FILE FORMATS

CHIAMO, HAPGEN, IMPUTE, SNPTEST and GTOOL  are designed to work together in a seemless fashion. As such there is a single file format that links the programs. This format consists of two parts (a) a genotype file that contains genotype data in a one-line-per-SNP format, and (a) a sample file that contains the information about each individual i.e. individual IDs, covariates, phenotypes and missing data proportions. This format is described below with examples.

Home Genotype File Format
Sample File Format

Genotype File Format (top)

The genotype file stores data on a one-line-per-SNP format. The first 5 entries of each line should be the SNP ID, RS ID of the SNP, base-pair position of the SNP, the allele coded A and the allele coded B. The SNP ID can be used to denote the chromosome number of each SNP. The next three numbers on the line should be the probabilities of the three genotypes AA, AB and BB at the SNP for the first individual in the cohort. The next three numbers should be the genotype probabilities for the second individual in the cohort. The next three numbers are for the third individual and so on. The order of individuals in the genotype file should match the order of the individuals in the sample file (see below). Also, the probabilities need not sum to 1 to allow for the possibility of a NULL genotype call. This format allows for genotype uncertainty. This genotype file format is the same as that produced by the genotype calling algorithm CHIAMO.

NOTE : We recommend that you arrange SNPs in base-pair order in the genotype files. This is required if you want to use the files with IMPUTE and will make viewing the output of SNPTEST somewhat easier.

Example

Suppose you want to create a genotype for 2 individuals at 5 SNPs whose genotypes are

SNP 1 : AA AA
SNP 2 : GG GT
SNP 3 : CC CT
SNP 4 : CT CT
SNP 5 : AG GG

The correct genotype file would be

SNP1 rs1 1000 A C 1 0 0 1 0 0
SNP2 rs2 2000 G T 1 0 0 0 1 0
SNP3 rs3 3000 C T 1 0 0 0 1 0
SNP4 rs4 4000 C T 0 1 0 0 1 0
SNP5 rs5 5000 A G 0 1 0 0 0 1

So, at SNP3 the two alleles are C and T so the set of 3 probabilities for each indvidual correspond to the genotypes CC, CT and TT respectively.

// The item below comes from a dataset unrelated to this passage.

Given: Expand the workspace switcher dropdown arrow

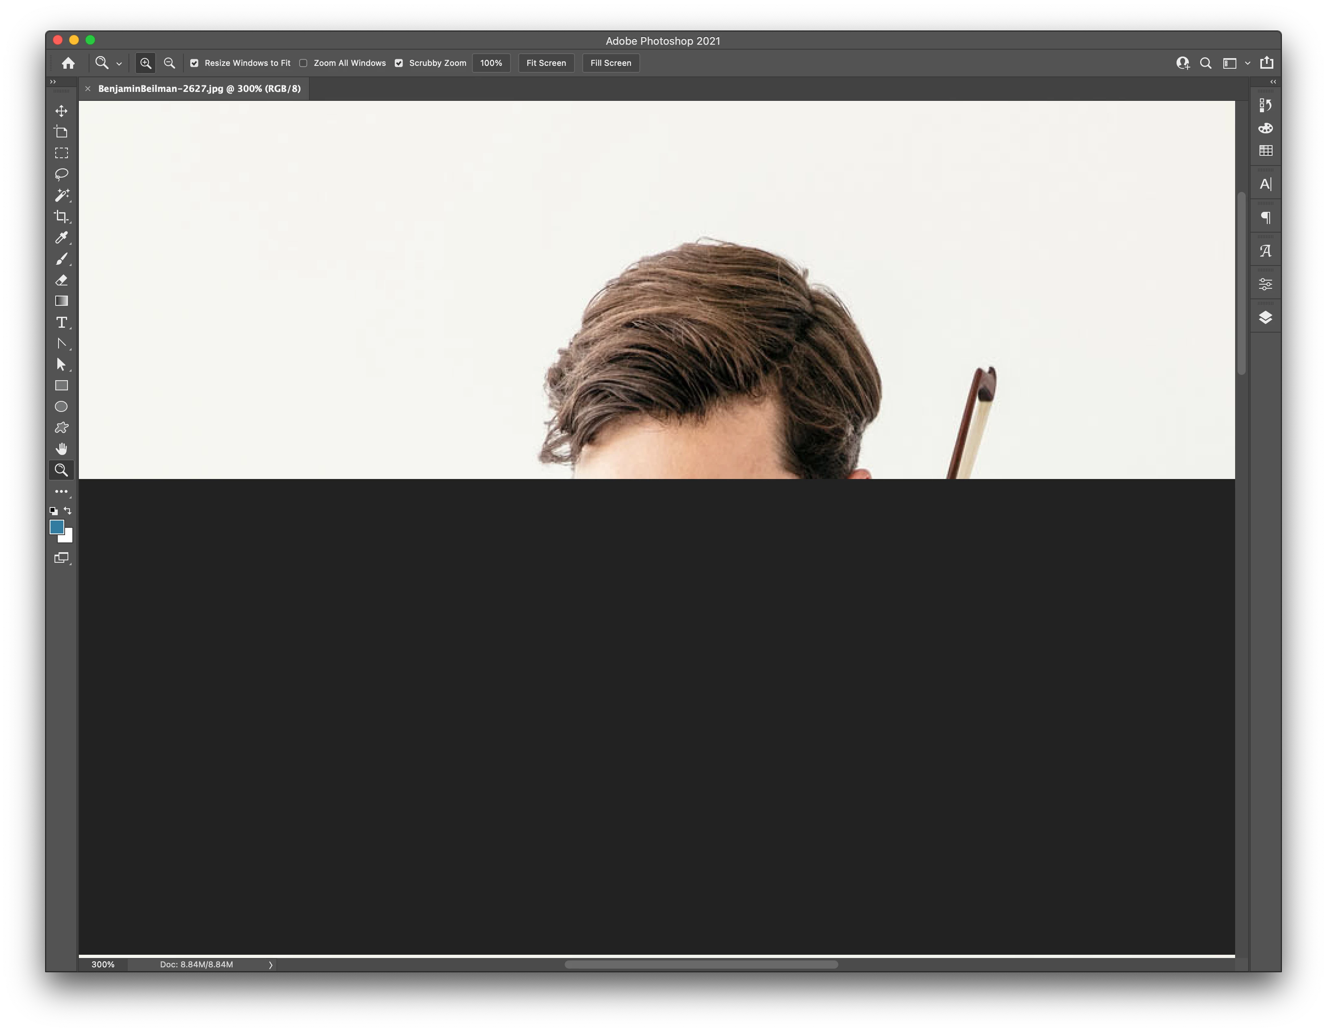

Note : columns 2 and 3 (that contain the RS ID and base-pair position of the SNPs are set arbitrarily in this example.

Sample File Format (top)

The sample file has three parts (a) a header line detailing the names of the columns in the file, (b) a line detailing the types of variables stored in each column, and (c) a line for each individual detailing the information for that individual. Here is an example of the start of a sample file for reference

ID_1 ID_2 missing cov_1 cov_2 cov_3 cov_4 phenotype_1
0 0 0 1 2 3 3 P
1 1 0.007 1 2 0.0019 -0.008 1.233
2 2 0.009 1 2 0.0022 -0.001 6.234
3 3 0.005 1 2 0.0025 0.0028 6.121
4 4 0.007 2 1 0.0017 -0.011 3.234
5 5 0.004 3 2 -0.012 0.0236 2.786

The header line

This line needs a minimum of three entries. The first three entries should always be ID_1, ID_2 and missing. They denote that the first three columns contain the first ID, second ID and missing data proportion of each individual. Additional entries on this line should be the names of covariates or phenotypes that are included in the file. In the above example, there are 4 covariates named cov_1, cov_2, cov_3, cov_4 and a phenotype named phenotype_1.
NOTE : All phenotypes should appear after the covariates in this file.

The second line (the variable type line)

The second line of the file details the type of variables included in each column. The first three entries of this line should be set to 0. Subsequent entries in this line for covariates and phenotypes should be specified by the following rules

1
Discrete covariate (coded using positive integers) that you want to use to carry out a Mantel-Haentzel test of association i.e. carry out a test for a common genetic effect across groups allowing for a different base-line risk n each group.
2
Discrete covariate (coded using positive integers) that you want to use to carry out a combined test of association across groups i.e carry out a separate test of association in each group and combine the results.
3
Continuous covariates
P
Phenotype NOTE : All phenotypes should appear after the covariates in this file.

Individual information

The remainder of the file should consist of a line for eah individual containing the information specified by the entries of the header line (see example above).
Individuals with missing values for covariates and phenotypes should be coded -9.

Use spaces to separate the entries of the sample file and not TABS.